Signs

Director: M. Night Shyamalan
Original screenplay: Shyamalan
Supporting actor: Joaquin Phoenix
Score: James Newton Howard
Sound: Larry Blake, Paul Ledford
Special Effects: Werner Hahnlein, Kevin Hannigan, Richard Hollander, Thomas J. Smith

Less is more in M. Night Shyamalan’s old-fashioned sci-fi thriller, a film that eschews heavy reliance on flashy visual effects for a carefully constructed story using solid performances and innovative sound design to make its audiences jump.

A previous Oscar nominee for directing and writing 1999’s smash “The Sixth Sense,” Shyamalan scored another huge B.O. hit with “Signs” after a critical sophomore slump on “Unbreakable.”

“Signs'” story of a grieving widower whose family faces an alien invasion on their isolated rural Pennsylvania farm is remarkable in its simplicity and careful structure, taking its time to build up suspense and then releasing it in surprisingly effective ways. Shyamalan understands that what you don’t see is scarier than what you do see.

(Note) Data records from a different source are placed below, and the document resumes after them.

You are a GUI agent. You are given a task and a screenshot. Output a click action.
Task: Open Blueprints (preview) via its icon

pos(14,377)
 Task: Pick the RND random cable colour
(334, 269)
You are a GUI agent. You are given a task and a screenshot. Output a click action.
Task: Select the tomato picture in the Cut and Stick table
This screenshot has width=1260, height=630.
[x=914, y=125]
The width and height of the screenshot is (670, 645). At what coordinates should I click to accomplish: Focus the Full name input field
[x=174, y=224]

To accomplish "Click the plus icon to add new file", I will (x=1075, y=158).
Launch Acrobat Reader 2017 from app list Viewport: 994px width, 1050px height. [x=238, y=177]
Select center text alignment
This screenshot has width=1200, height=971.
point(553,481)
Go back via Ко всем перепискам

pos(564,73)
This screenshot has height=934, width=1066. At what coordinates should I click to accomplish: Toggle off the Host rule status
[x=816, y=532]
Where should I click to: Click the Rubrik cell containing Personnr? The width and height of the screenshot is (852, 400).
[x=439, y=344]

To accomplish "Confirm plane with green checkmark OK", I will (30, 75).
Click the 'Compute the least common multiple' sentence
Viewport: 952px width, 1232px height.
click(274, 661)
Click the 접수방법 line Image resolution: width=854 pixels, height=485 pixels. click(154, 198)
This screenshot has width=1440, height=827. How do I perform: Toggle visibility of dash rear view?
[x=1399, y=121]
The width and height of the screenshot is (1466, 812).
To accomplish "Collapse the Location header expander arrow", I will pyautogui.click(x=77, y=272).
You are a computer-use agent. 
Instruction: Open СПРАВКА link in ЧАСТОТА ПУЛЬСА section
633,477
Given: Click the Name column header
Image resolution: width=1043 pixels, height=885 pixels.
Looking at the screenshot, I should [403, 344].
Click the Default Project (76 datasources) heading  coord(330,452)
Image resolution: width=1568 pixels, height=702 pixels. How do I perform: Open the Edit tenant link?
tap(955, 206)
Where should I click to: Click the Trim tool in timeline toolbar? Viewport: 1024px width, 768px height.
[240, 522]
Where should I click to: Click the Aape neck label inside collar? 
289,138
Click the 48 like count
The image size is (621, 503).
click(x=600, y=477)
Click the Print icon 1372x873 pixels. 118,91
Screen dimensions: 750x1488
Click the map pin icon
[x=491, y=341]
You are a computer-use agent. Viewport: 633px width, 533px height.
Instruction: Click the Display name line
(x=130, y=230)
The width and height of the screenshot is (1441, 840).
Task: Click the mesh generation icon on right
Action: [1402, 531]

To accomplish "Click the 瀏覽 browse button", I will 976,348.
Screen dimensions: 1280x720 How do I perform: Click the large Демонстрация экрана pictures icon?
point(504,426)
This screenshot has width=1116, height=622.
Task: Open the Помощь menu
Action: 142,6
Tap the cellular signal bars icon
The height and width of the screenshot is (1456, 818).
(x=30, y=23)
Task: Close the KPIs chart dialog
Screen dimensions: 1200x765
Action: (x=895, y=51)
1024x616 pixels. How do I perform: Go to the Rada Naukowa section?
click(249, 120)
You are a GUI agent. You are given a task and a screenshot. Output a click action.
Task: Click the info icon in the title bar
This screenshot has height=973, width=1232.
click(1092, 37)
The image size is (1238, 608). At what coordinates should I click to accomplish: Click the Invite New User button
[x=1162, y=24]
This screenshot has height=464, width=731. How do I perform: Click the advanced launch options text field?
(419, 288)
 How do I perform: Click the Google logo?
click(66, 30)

Though the pic lacks the huge shock of “The Sixth Sense’s” finale, its series of revelations, narrow escapes and surprises adds up to a satisfying experience not unlike the work of Shyamalan’s hero Steven Spielberg on films like “Jaws.” (And, of course, Spielberg’s 1977 alien suspenser “Close Encounters of the Third Kind” defied Oscar’s drama bias by garnering eight noms.)

Shyamalan could get notice for his taut original screenplay, among other kudos. The sound team, led by two-time Oscar nominee Tod A. Maitland, did outstanding work with barely audible scratches and clicks transmitted from an old baby monitor, making an essential contribution to the pic’s success. Also, ILM’s visual f/x are minimal but effective.

Composer James Newton Howard’s score taps both horror and sci-fi elements and, with five Oscar nominations, can’t be counted out. Mel Gibson turns in a fine perf as a former minister who lost his faith after his wife’s death, but his sole Oscar nomination and win to date are for helming 1996 best pic winner “Braveheart.” Joaquin Phoenix stands out as Gibson’s younger, simpler brother and has the best chance of an acting nom of the cast. Phoenix got a supporting actor nom for “Gladiator.”